DATA FOR THE TASK Start Marker

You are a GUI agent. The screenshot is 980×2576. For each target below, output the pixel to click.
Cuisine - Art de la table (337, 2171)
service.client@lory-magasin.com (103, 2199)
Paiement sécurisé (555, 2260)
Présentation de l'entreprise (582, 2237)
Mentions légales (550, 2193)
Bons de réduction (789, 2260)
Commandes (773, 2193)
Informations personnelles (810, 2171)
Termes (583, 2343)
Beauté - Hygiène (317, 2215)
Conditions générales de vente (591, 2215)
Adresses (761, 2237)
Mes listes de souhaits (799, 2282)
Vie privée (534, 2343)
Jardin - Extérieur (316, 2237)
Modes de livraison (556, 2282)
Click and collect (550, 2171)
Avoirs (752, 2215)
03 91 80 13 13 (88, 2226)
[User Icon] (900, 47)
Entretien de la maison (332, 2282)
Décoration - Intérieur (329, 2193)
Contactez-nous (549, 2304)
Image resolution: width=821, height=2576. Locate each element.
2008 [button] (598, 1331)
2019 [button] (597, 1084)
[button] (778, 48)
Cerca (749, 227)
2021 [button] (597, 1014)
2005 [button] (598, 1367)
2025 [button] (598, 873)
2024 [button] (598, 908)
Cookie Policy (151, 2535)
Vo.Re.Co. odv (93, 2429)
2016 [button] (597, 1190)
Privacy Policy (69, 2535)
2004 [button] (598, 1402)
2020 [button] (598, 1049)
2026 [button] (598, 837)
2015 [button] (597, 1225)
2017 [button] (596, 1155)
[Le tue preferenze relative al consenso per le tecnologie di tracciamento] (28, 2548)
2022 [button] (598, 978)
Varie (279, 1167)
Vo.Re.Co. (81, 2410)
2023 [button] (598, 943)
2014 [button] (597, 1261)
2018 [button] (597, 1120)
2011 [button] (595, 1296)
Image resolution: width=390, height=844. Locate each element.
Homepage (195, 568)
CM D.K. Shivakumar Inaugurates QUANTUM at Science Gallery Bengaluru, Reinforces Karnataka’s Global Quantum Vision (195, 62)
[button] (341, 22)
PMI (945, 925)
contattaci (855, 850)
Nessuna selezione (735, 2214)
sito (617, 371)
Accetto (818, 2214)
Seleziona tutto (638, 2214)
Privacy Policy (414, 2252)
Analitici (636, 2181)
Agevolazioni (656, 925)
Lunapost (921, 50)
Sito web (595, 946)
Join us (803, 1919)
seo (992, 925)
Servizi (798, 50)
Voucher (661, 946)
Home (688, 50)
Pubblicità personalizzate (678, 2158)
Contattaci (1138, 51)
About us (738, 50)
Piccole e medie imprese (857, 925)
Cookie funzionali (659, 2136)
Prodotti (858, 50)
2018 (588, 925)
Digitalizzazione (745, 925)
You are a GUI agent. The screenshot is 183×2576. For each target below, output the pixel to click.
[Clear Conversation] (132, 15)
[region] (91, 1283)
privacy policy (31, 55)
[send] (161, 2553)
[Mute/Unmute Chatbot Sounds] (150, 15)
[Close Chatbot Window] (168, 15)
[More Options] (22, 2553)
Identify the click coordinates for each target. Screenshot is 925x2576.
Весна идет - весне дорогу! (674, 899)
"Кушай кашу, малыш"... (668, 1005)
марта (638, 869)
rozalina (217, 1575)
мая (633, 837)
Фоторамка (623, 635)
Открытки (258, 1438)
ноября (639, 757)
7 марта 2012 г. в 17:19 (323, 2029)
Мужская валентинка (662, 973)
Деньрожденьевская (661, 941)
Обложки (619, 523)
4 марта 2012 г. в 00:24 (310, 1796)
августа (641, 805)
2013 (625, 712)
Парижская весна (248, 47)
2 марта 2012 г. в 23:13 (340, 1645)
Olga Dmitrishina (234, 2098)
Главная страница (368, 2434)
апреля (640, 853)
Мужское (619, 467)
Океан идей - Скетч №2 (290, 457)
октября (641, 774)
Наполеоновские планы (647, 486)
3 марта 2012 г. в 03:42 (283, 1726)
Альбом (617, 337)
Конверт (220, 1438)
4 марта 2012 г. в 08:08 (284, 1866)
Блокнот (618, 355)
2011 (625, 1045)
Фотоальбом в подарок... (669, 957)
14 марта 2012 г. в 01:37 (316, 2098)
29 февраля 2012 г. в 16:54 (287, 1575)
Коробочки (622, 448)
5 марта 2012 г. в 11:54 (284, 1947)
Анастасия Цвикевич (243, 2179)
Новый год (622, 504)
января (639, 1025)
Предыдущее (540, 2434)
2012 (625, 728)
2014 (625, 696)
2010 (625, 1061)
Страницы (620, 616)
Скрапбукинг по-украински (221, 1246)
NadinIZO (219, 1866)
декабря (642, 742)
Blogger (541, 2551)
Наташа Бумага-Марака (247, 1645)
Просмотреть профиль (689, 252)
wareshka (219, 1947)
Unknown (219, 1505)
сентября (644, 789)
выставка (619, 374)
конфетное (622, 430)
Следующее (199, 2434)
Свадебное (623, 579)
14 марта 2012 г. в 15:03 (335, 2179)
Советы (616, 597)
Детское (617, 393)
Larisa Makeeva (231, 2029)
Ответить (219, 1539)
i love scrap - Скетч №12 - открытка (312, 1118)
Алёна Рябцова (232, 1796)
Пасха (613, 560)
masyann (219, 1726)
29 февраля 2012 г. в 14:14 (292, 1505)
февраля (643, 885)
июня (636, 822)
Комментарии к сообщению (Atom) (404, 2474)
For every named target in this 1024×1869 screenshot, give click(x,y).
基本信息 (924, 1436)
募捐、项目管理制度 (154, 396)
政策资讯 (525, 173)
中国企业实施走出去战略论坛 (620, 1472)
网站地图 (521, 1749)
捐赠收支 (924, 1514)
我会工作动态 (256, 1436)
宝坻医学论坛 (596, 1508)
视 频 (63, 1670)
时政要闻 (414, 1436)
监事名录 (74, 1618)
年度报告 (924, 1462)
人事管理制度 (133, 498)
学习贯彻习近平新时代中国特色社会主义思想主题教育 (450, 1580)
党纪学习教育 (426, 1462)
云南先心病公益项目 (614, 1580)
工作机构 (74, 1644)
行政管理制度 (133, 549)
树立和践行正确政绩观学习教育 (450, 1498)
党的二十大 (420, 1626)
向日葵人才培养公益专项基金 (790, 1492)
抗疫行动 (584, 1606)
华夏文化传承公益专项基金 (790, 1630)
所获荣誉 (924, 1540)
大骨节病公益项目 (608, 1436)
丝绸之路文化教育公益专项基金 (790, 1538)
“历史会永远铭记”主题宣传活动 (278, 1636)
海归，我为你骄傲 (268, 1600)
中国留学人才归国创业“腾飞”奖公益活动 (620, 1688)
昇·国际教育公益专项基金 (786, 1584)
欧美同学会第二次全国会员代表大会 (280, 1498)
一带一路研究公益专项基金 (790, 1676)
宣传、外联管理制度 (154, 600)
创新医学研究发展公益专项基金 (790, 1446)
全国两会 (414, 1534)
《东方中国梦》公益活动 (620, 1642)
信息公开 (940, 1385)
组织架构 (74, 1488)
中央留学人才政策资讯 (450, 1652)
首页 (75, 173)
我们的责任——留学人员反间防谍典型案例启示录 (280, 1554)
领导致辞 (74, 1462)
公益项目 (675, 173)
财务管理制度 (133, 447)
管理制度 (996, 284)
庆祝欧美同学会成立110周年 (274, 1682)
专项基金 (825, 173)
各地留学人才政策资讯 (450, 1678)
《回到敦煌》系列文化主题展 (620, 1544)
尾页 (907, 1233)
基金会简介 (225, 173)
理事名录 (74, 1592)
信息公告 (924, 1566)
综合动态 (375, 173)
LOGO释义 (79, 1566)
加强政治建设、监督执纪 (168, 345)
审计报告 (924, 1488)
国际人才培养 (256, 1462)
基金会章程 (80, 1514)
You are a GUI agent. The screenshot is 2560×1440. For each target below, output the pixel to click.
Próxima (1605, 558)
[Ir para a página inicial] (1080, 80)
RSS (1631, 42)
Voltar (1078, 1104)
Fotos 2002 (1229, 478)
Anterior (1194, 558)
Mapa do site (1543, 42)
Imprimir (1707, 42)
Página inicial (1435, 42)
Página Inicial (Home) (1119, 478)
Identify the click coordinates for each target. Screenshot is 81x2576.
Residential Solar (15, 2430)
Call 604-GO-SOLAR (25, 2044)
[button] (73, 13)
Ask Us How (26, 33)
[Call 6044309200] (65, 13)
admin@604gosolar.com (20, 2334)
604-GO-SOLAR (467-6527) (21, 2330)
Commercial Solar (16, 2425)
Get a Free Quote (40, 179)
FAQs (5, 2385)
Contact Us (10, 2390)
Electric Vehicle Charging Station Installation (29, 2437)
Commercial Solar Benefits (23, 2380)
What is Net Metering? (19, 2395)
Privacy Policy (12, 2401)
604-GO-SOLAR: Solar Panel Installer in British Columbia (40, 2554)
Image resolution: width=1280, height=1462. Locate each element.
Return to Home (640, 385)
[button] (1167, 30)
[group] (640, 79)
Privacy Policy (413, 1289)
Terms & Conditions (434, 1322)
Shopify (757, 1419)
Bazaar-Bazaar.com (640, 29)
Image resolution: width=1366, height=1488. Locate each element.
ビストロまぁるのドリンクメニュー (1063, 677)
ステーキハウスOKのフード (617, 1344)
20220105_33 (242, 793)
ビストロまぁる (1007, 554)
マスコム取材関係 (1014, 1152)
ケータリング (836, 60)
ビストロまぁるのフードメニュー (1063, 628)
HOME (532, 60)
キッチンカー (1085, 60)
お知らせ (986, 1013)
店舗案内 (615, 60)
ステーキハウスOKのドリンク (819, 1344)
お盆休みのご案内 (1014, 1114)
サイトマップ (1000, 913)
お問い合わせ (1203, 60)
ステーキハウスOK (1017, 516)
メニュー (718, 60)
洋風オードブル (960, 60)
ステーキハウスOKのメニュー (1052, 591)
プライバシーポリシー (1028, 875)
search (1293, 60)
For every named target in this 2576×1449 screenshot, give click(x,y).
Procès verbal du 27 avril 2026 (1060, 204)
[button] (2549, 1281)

DATA FOR THE TASK End Marker

Give back exactly the lines above starting at the line where "2022 [button] (598, 978)" appears and ending at the line where "Home (688, 50)" appears, both included, with no other lines.

**TASK SOLUTION**:
2022 [button] (598, 978)
Varie (279, 1167)
Vo.Re.Co. (81, 2410)
2023 [button] (598, 943)
2014 [button] (597, 1261)
2018 [button] (597, 1120)
2011 [button] (595, 1296)
Image resolution: width=390, height=844. Locate each element.
Homepage (195, 568)
CM D.K. Shivakumar Inaugurates QUANTUM at Science Gallery Bengaluru, Reinforces Karnataka’s Global Quantum Vision (195, 62)
[button] (341, 22)
PMI (945, 925)
contattaci (855, 850)
Nessuna selezione (735, 2214)
sito (617, 371)
Accetto (818, 2214)
Seleziona tutto (638, 2214)
Privacy Policy (414, 2252)
Analitici (636, 2181)
Agevolazioni (656, 925)
Lunapost (921, 50)
Sito web (595, 946)
Join us (803, 1919)
seo (992, 925)
Servizi (798, 50)
Voucher (661, 946)
Home (688, 50)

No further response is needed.